Je ne suis pas croyant, je le précise pour clarifier, et j'ajoute que la question n'est pas là. La question, c'est qu'il faut connaître le christianisme. Notre société ne peut pas se permettre de l'ignorer ou de le laisser ignorer. Matrice culturelle, principe constituant de notre civilisation, même traduit en termes laïcs, il est à la source de tout ce que nous pensons sur l'être humain. Je n'affirme pas ici une quelconque supériorité du catholicisme. Je dis que c'est ce que j'ai reçu, moi, d'une expérience humaine bimillénaire.

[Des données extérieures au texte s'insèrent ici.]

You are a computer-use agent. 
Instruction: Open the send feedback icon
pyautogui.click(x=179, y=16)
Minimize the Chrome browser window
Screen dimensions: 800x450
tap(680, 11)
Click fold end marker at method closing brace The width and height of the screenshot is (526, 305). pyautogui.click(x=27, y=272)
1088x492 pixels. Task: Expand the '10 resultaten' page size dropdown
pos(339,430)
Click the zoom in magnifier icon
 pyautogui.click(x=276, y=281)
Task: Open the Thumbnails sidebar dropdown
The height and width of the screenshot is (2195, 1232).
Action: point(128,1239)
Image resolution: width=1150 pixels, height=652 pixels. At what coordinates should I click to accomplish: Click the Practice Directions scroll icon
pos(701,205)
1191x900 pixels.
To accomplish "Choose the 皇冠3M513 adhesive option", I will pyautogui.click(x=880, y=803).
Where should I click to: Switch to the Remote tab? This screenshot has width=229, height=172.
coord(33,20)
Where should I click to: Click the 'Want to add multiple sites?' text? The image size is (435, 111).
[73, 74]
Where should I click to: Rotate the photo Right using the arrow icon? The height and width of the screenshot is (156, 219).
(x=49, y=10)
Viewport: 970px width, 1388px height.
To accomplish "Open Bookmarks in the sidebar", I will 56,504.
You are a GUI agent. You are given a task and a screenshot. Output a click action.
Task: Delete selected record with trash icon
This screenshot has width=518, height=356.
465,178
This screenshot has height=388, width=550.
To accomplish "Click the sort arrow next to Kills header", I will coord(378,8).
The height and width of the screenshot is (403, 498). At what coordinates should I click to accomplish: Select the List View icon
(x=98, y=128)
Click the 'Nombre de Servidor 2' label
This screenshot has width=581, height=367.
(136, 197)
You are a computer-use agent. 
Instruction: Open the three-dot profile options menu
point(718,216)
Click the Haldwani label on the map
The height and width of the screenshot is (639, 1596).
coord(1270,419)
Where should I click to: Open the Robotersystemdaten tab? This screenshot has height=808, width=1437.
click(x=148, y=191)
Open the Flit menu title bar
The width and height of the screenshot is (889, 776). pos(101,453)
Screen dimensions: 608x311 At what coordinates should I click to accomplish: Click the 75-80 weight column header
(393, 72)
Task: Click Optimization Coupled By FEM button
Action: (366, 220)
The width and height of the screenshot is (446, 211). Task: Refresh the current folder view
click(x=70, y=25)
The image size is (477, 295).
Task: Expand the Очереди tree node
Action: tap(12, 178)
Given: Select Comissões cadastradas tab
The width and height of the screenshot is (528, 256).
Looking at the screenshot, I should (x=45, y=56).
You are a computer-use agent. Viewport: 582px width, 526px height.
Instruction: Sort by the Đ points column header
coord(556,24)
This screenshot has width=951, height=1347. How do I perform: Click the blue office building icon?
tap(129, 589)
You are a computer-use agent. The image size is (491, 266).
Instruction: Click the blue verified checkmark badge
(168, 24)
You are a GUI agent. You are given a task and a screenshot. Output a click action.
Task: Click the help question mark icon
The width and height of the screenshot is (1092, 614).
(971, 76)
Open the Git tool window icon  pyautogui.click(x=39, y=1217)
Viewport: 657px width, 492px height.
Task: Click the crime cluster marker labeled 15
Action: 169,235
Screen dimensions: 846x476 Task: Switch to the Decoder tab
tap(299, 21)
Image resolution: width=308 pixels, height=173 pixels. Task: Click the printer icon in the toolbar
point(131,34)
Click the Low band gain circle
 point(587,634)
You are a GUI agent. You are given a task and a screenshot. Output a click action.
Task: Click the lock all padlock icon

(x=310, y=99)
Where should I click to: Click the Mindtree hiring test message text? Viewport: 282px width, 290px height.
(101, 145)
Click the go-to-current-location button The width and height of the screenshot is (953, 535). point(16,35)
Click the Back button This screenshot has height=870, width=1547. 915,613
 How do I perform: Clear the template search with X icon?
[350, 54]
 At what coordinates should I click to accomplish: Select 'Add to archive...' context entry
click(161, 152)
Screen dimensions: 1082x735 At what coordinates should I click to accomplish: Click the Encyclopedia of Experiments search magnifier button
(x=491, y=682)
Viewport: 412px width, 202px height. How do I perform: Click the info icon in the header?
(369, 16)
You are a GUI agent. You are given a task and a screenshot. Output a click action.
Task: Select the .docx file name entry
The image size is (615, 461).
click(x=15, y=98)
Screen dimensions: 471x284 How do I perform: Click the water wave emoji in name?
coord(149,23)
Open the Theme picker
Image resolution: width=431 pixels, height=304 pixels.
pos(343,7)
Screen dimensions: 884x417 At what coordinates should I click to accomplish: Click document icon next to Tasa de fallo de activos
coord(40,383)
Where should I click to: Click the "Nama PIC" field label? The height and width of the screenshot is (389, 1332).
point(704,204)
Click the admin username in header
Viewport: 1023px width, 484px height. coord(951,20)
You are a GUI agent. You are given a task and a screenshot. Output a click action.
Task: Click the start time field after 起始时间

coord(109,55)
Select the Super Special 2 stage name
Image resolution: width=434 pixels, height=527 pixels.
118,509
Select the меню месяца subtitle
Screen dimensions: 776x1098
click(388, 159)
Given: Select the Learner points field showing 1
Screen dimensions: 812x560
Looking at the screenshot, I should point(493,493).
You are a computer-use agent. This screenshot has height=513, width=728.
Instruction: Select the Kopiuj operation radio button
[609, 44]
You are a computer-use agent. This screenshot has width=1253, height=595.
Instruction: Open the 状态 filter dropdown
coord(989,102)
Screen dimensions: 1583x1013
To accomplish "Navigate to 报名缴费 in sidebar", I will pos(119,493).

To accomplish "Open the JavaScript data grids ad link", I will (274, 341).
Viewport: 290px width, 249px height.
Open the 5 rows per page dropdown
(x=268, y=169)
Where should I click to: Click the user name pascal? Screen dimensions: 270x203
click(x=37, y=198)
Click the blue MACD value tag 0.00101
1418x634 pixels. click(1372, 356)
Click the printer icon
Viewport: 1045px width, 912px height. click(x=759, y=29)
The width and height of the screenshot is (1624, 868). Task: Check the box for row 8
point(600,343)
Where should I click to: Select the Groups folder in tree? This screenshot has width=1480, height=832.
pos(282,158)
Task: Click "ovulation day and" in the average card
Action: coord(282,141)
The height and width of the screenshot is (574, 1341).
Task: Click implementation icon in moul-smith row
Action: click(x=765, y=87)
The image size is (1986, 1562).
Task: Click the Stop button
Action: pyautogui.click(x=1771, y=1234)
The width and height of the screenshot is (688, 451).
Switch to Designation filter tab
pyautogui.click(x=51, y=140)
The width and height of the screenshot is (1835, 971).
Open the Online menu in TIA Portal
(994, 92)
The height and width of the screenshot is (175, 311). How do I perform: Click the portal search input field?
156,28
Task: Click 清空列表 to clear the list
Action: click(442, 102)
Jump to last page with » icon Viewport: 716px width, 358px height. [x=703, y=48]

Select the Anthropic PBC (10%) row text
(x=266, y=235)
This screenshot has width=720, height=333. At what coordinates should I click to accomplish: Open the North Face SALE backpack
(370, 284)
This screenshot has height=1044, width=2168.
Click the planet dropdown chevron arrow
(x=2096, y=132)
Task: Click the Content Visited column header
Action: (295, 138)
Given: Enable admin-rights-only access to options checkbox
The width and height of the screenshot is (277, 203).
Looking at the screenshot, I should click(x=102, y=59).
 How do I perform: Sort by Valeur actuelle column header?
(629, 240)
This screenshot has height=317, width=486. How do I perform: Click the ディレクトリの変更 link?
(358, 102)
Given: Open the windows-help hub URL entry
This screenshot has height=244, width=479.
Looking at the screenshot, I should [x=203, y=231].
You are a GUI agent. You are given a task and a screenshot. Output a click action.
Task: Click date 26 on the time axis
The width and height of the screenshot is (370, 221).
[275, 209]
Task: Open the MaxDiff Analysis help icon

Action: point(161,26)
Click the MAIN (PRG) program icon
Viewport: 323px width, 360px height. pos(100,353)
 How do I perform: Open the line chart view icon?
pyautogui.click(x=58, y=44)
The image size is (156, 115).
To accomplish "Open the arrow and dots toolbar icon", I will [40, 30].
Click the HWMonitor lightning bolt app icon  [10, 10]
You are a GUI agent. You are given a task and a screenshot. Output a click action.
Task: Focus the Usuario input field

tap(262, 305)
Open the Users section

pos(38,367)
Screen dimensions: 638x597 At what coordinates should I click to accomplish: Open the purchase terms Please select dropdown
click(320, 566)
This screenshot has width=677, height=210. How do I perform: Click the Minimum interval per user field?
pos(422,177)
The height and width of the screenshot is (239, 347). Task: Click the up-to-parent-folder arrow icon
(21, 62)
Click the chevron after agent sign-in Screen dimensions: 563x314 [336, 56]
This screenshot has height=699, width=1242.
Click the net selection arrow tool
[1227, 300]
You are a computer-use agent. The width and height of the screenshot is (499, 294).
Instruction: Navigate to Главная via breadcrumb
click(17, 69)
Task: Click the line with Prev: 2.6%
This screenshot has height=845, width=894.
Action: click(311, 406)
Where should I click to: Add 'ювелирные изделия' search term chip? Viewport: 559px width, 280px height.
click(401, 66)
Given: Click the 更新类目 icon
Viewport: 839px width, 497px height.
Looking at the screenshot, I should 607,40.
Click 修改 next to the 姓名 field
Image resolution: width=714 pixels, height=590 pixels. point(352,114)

C'est la contribution à l'humanité moderne qui a été déposée en mes mains. D'autres ont reçu la Torah ou le Coran. D'autres tiennent d'une tradition familiale un solide laïcisme, ce qui n'exclut d'ailleurs pas une confession chacun son héritage. Mais quel qu'il soit, il ne nous appartient pas. Sous prétexte que j'ai choisi, moi, de m'en éloigner (choisi ! Ou cru choisir, parce que c'était dans l'air du temps), j'aurais le droit d'en priver délibérément ceux qui me suivront  tout simplement en ne leur en parlant pas ?

 

Que d'«enquêtes» journalistiques démagogiques sur le « nouveau parler-jeune » ! C'est probablement devant le verlan, le tag, le graph, le rap, expressions de la jeunesse socialement et intellectuellement défavorisée, que cette espèce de niaiserie juvéniste a le plus clairement dévoilé son irresponsabilité pitoyable, son philistinisme (mauvais goût) à gifler. Tout ce qui émane du tag, du verlan, du graph, et autres expressions venues des « cités », c'est la misère linguistique et la détresse. Tout ce que la société adulte devrait éprouver devant cela, c'est la honte de ne pas savoir instruire les enfants.